Experience makes your process less expensive. It's the time-tested tip of the spear that helps get to the point faster. The person implementing it knows how to string along tasks to serves the business, and not the other way around.
One of the best definitions I found for experience is that it is the act of trying, the practical knowledge acquired through direct observation and/or participation.
When situations are experiential, they create a space or give us the tools to try something. Good experiences place your in a situation or context under which you attract, or pull, events and opportunities. It's your experience, so the outcome is affected by your attitude and approach. Which is where accountability comes in.
Accountability is a metric. It's expressed in the willingness to accept responsibility or to account for your actions. You're accountable even if you don't accept the responsibility. Your actions can still be measured.
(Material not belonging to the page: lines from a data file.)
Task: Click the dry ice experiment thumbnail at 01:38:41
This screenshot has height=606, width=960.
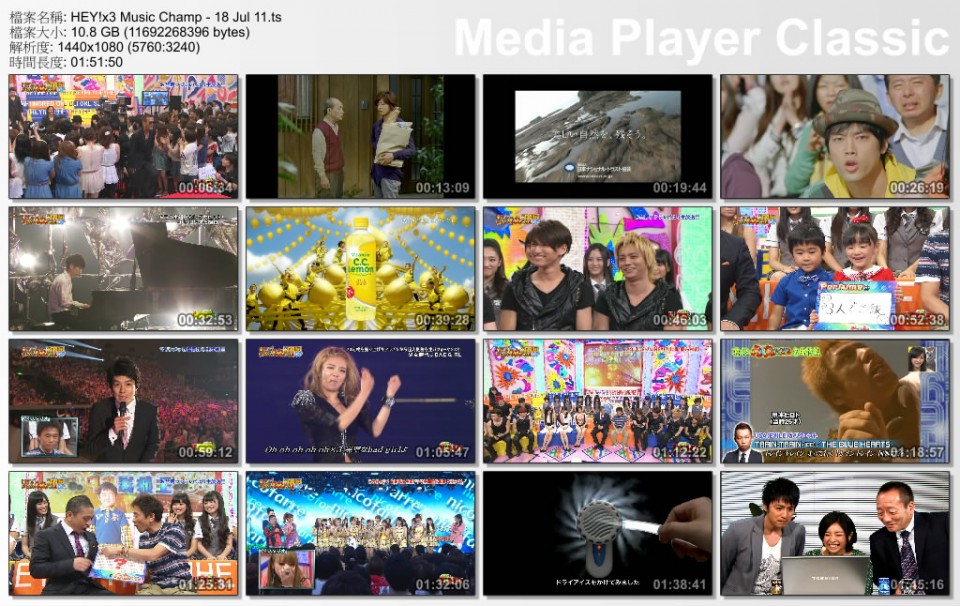Action: click(x=596, y=532)
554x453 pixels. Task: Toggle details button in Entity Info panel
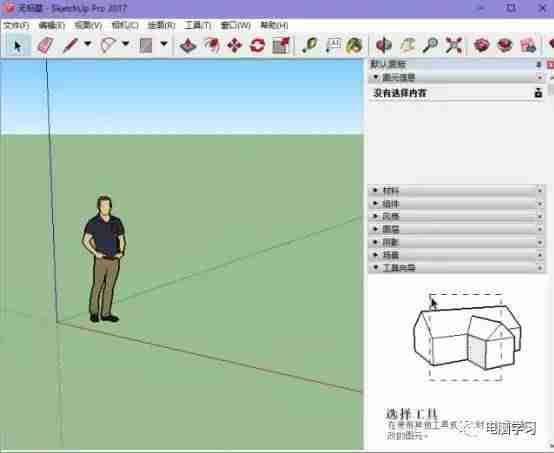point(538,93)
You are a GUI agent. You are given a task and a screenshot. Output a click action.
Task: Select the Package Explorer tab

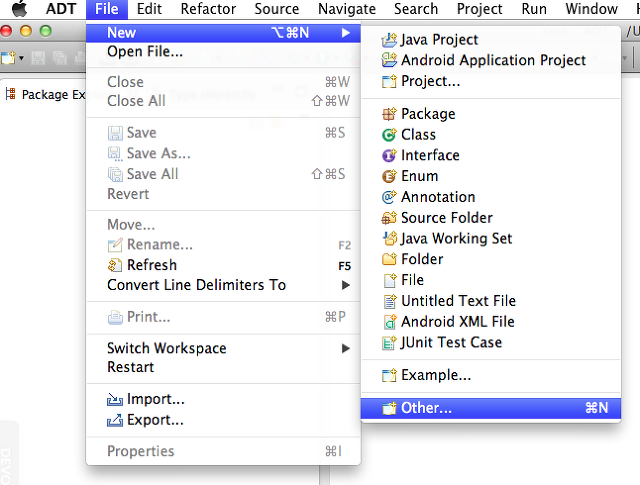(x=46, y=95)
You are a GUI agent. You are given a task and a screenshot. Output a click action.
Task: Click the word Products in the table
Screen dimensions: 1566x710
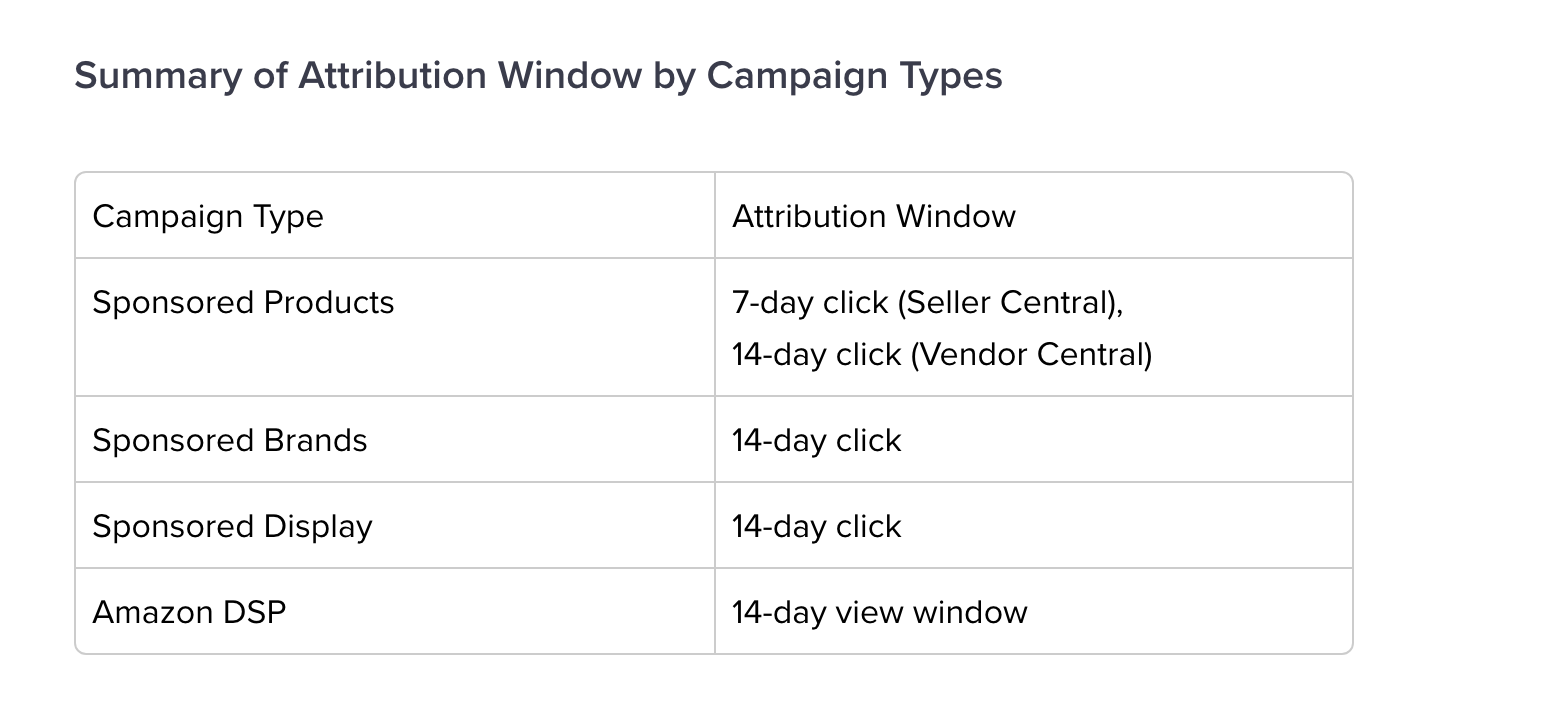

Process is a sequence of structured activities that serve a specific goal. The process is what helps you go from input to output -- from taking in knowledge to producing results. A business process is defined, follows a time line, has a recipient for the outcome -- a customer -- adds value, is embedded in the organization, and can span several functions.
To sum it up, we have the act of trying, a way to go from input to output, and a way to measure that movement.
Process is your friend while you gain experience. You're accountable all the while. We know that what's important gets measured. Process, however will not give you vision and direction -- it's the way you use to create structure to help you get to your destination.
Who is an expert?
An expert is:
- Someone who has tried, who has practical experience in a field.
- Conversely, someone who has been tried has a few wounds to show for it. If you don't have a glorious failure or two under your belt, you're probably not ready to be an "expert" for others hoping to avoid the same thing.
- Someone who has acquired comprehensive knowledge and continues to learn about a field.
- Someone who has authority as appointed to them by the community for having demonstrated they know their stuff.
- Someone who experiments - taking the field further. (I call them thinkers and tinkerers.)